### [THE PROBLEM]
Arrange each line of the listing below as a row in a Markdown table with two columns, No. and Text. Number the rows in order and leave out blank lines.

### [TASK INPUTS]
■ ■ ■ ■
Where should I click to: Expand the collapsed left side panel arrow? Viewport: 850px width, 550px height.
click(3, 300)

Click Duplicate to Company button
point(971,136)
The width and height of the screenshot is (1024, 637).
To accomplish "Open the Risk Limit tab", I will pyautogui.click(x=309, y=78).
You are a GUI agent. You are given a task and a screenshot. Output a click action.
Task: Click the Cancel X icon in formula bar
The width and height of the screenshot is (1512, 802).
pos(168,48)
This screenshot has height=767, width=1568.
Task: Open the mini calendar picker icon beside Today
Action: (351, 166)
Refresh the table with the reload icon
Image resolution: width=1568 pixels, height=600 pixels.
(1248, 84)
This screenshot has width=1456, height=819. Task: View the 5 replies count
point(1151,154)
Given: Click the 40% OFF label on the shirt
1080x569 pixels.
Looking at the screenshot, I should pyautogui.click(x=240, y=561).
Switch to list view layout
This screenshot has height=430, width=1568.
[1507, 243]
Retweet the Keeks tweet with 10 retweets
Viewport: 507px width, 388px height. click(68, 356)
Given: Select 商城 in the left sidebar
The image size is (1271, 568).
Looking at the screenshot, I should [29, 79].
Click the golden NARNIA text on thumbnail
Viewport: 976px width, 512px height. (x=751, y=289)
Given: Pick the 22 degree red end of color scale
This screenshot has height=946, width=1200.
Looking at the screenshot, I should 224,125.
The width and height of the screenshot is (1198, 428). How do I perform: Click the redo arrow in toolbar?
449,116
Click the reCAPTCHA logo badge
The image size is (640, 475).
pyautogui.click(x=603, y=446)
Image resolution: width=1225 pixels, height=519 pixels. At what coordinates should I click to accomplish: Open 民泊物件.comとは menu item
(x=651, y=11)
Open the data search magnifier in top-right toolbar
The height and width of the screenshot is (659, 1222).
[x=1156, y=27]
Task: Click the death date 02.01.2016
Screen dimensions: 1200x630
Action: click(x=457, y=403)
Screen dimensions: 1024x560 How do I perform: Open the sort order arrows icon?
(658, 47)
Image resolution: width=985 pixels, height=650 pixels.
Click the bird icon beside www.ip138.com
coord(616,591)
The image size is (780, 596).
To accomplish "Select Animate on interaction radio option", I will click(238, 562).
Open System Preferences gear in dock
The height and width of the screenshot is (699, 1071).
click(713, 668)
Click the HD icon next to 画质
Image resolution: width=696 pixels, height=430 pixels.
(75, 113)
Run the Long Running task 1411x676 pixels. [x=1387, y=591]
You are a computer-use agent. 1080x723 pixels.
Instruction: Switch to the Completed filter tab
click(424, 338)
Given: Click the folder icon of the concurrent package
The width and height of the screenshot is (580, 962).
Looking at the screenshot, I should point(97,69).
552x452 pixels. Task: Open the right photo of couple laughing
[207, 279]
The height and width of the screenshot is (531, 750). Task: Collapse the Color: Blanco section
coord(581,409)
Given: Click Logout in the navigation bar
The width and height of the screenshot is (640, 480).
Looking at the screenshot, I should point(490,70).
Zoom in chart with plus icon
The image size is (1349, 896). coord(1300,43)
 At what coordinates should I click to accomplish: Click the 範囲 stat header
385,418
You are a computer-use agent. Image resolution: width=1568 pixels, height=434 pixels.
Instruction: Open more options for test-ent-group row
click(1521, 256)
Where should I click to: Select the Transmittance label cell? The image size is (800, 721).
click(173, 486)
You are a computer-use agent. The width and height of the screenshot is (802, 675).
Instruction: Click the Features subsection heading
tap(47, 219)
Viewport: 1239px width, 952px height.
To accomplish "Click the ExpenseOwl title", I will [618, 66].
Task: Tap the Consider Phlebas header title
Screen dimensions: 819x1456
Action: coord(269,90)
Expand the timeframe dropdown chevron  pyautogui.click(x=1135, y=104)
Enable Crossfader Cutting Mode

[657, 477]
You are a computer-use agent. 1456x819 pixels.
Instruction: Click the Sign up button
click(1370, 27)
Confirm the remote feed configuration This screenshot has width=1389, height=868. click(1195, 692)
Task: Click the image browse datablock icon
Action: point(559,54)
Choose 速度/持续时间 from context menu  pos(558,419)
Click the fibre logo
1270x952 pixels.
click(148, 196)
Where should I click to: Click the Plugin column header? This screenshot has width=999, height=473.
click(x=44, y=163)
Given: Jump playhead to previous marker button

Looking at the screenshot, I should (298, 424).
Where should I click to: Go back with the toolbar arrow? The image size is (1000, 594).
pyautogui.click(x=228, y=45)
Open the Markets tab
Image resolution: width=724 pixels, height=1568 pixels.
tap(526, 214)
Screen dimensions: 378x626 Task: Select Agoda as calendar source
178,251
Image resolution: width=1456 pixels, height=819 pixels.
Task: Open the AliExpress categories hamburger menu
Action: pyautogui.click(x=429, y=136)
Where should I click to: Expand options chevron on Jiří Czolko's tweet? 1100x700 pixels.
■ ■ ■ ■
### [FULL OUTPUT]
| No. | Text |
|---|---|
| 1 | Where should I click to: Expand the collapsed left side panel arrow? Viewport: 850px width, 550px height. |
| 2 | click(3, 300) |
| 3 | Click Duplicate to Company button |
| 4 | point(971,136) |
| 5 | The width and height of the screenshot is (1024, 637). |
| 6 | To accomplish "Open the Risk Limit tab", I will pyautogui.click(x=309, y=78). |
| 7 | You are a GUI agent. You are given a task and a screenshot. Output a click action. |
| 8 | Task: Click the Cancel X icon in formula bar |
| 9 | The width and height of the screenshot is (1512, 802). |
| 10 | pos(168,48) |
| 11 | This screenshot has height=767, width=1568. |
| 12 | Task: Open the mini calendar picker icon beside Today |
| 13 | Action: (351, 166) |
| 14 | Refresh the table with the reload icon |
| 15 | Image resolution: width=1568 pixels, height=600 pixels. |
| 16 | (1248, 84) |
| 17 | This screenshot has width=1456, height=819. Task: View the 5 replies count |
| 18 | point(1151,154) |
| 19 | Given: Click the 40% OFF label on the shirt |
| 20 | 1080x569 pixels. |
| 21 | Looking at the screenshot, I should pyautogui.click(x=240, y=561). |
| 22 | Switch to list view layout |
| 23 | This screenshot has height=430, width=1568. |
| 24 | [1507, 243] |
| 25 | Retweet the Keeks tweet with 10 retweets |
| 26 | Viewport: 507px width, 388px height. click(68, 356) |
| 27 | Given: Select 商城 in the left sidebar |
| 28 | The image size is (1271, 568). |
| 29 | Looking at the screenshot, I should [29, 79]. |
| 30 | Click the golden NARNIA text on thumbnail |
| 31 | Viewport: 976px width, 512px height. (x=751, y=289) |
| 32 | Given: Pick the 22 degree red end of color scale |
| 33 | This screenshot has height=946, width=1200. |
| 34 | Looking at the screenshot, I should 224,125. |
| 35 | The width and height of the screenshot is (1198, 428). How do I perform: Click the redo arrow in toolbar? |
| 36 | 449,116 |
| 37 | Click the reCAPTCHA logo badge |
| 38 | The image size is (640, 475). |
| 39 | pyautogui.click(x=603, y=446) |
| 40 | Image resolution: width=1225 pixels, height=519 pixels. At what coordinates should I click to accomplish: Open 民泊物件.comとは menu item |
| 41 | (x=651, y=11) |
| 42 | Open the data search magnifier in top-right toolbar |
| 43 | The height and width of the screenshot is (659, 1222). |
| 44 | [x=1156, y=27] |
| 45 | Task: Click the death date 02.01.2016 |
| 46 | Screen dimensions: 1200x630 |
| 47 | Action: click(x=457, y=403) |
| 48 | Screen dimensions: 1024x560 How do I perform: Open the sort order arrows icon? |
| 49 | (658, 47) |
| 50 | Image resolution: width=985 pixels, height=650 pixels. |
| 51 | Click the bird icon beside www.ip138.com |
| 52 | coord(616,591) |
| 53 | The image size is (780, 596). |
| 54 | To accomplish "Select Animate on interaction radio option", I will click(238, 562). |
| 55 | Open System Preferences gear in dock |
| 56 | The height and width of the screenshot is (699, 1071). |
| 57 | click(713, 668) |
| 58 | Click the HD icon next to 画质 |
| 59 | Image resolution: width=696 pixels, height=430 pixels. |
| 60 | (75, 113) |
| 61 | Run the Long Running task 1411x676 pixels. [x=1387, y=591] |
| 62 | You are a computer-use agent. 1080x723 pixels. |
| 63 | Instruction: Switch to the Completed filter tab |
| 64 | click(424, 338) |
| 65 | Given: Click the folder icon of the concurrent package |
| 66 | The width and height of the screenshot is (580, 962). |
| 67 | Looking at the screenshot, I should point(97,69). |
| 68 | 552x452 pixels. Task: Open the right photo of couple laughing |
| 69 | [207, 279] |
| 70 | The height and width of the screenshot is (531, 750). Task: Collapse the Color: Blanco section |
| 71 | coord(581,409) |
| 72 | Given: Click Logout in the navigation bar |
| 73 | The width and height of the screenshot is (640, 480). |
| 74 | Looking at the screenshot, I should point(490,70). |
| 75 | Zoom in chart with plus icon |
| 76 | The image size is (1349, 896). coord(1300,43) |
| 77 |  At what coordinates should I click to accomplish: Click the 範囲 stat header |
| 78 | 385,418 |
| 79 | You are a computer-use agent. Image resolution: width=1568 pixels, height=434 pixels. |
| 80 | Instruction: Open more options for test-ent-group row |
| 81 | click(1521, 256) |
| 82 | Where should I click to: Select the Transmittance label cell? The image size is (800, 721). |
| 83 | click(173, 486) |
| 84 | You are a computer-use agent. The width and height of the screenshot is (802, 675). |
| 85 | Instruction: Click the Features subsection heading |
| 86 | tap(47, 219) |
| 87 | Viewport: 1239px width, 952px height. |
| 88 | To accomplish "Click the ExpenseOwl title", I will [618, 66]. |
| 89 | Task: Tap the Consider Phlebas header title |
| 90 | Screen dimensions: 819x1456 |
| 91 | Action: coord(269,90) |
| 92 | Expand the timeframe dropdown chevron  pyautogui.click(x=1135, y=104) |
| 93 | Enable Crossfader Cutting Mode |
| 94 | [657, 477] |
| 95 | You are a computer-use agent. 1456x819 pixels. |
| 96 | Instruction: Click the Sign up button |
| 97 | click(1370, 27) |
| 98 | Confirm the remote feed configuration This screenshot has width=1389, height=868. click(1195, 692) |
| 99 | Task: Click the image browse datablock icon |
| 100 | Action: point(559,54) |
| 101 | Choose 速度/持续时间 from context menu  pos(558,419) |
| 102 | Click the fibre logo |
| 103 | 1270x952 pixels. |
| 104 | click(148, 196) |
| 105 | Where should I click to: Click the Plugin column header? This screenshot has width=999, height=473. |
| 106 | click(x=44, y=163) |
| 107 | Given: Jump playhead to previous marker button |
| 108 | Looking at the screenshot, I should (298, 424). |
| 109 | Where should I click to: Go back with the toolbar arrow? The image size is (1000, 594). |
| 110 | pyautogui.click(x=228, y=45) |
| 111 | Open the Markets tab |
| 112 | Image resolution: width=724 pixels, height=1568 pixels. |
| 113 | tap(526, 214) |
| 114 | Screen dimensions: 378x626 Task: Select Agoda as calendar source |
| 115 | 178,251 |
| 116 | Image resolution: width=1456 pixels, height=819 pixels. |
| 117 | Task: Open the AliExpress categories hamburger menu |
| 118 | Action: pyautogui.click(x=429, y=136) |
| 119 | Where should I click to: Expand options chevron on Jiří Czolko's tweet? 1100x700 pixels. |